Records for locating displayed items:
— begin —
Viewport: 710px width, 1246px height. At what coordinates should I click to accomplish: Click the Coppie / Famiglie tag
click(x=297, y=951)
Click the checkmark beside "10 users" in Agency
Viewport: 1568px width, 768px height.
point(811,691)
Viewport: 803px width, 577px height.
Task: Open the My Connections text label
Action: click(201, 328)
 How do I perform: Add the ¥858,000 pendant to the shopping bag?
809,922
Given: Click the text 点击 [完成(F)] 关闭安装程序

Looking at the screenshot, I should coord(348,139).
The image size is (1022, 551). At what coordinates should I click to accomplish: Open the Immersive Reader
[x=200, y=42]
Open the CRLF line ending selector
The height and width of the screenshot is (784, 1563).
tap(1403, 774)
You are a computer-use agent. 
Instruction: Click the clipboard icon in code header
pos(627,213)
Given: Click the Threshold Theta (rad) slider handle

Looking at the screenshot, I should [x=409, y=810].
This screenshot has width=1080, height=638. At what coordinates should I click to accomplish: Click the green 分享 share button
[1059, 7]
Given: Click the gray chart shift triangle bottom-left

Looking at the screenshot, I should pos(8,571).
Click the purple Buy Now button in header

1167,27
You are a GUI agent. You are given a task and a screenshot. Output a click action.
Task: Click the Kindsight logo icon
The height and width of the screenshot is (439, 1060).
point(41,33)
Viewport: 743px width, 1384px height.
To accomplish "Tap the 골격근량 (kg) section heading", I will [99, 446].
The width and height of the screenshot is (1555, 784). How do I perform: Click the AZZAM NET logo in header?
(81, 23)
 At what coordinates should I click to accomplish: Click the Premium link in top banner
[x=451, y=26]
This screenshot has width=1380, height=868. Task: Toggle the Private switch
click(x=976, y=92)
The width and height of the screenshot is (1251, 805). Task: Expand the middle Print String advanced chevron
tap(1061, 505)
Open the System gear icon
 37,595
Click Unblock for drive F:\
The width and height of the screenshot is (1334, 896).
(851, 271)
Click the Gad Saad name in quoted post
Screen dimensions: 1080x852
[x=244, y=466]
— end —
▶ [TASK PROMPT] Reproduce every line of the entries above without any changes.

▶ [EXERCISE SOLUTION]
Viewport: 710px width, 1246px height. At what coordinates should I click to accomplish: Click the Coppie / Famiglie tag
click(x=297, y=951)
Click the checkmark beside "10 users" in Agency
Viewport: 1568px width, 768px height.
point(811,691)
Viewport: 803px width, 577px height.
Task: Open the My Connections text label
Action: click(201, 328)
 How do I perform: Add the ¥858,000 pendant to the shopping bag?
809,922
Given: Click the text 点击 [完成(F)] 关闭安装程序

Looking at the screenshot, I should coord(348,139).
The image size is (1022, 551). At what coordinates should I click to accomplish: Open the Immersive Reader
[x=200, y=42]
Open the CRLF line ending selector
The height and width of the screenshot is (784, 1563).
tap(1403, 774)
You are a computer-use agent. 
Instruction: Click the clipboard icon in code header
pos(627,213)
Given: Click the Threshold Theta (rad) slider handle

Looking at the screenshot, I should [x=409, y=810].
This screenshot has width=1080, height=638. At what coordinates should I click to accomplish: Click the green 分享 share button
[1059, 7]
Given: Click the gray chart shift triangle bottom-left

Looking at the screenshot, I should pos(8,571).
Click the purple Buy Now button in header

1167,27
You are a GUI agent. You are given a task and a screenshot. Output a click action.
Task: Click the Kindsight logo icon
The height and width of the screenshot is (439, 1060).
point(41,33)
Viewport: 743px width, 1384px height.
To accomplish "Tap the 골격근량 (kg) section heading", I will [99, 446].
The width and height of the screenshot is (1555, 784). How do I perform: Click the AZZAM NET logo in header?
(81, 23)
 At what coordinates should I click to accomplish: Click the Premium link in top banner
[x=451, y=26]
This screenshot has width=1380, height=868. Task: Toggle the Private switch
click(x=976, y=92)
The width and height of the screenshot is (1251, 805). Task: Expand the middle Print String advanced chevron
tap(1061, 505)
Open the System gear icon
 37,595
Click Unblock for drive F:\
The width and height of the screenshot is (1334, 896).
(851, 271)
Click the Gad Saad name in quoted post
Screen dimensions: 1080x852
[x=244, y=466]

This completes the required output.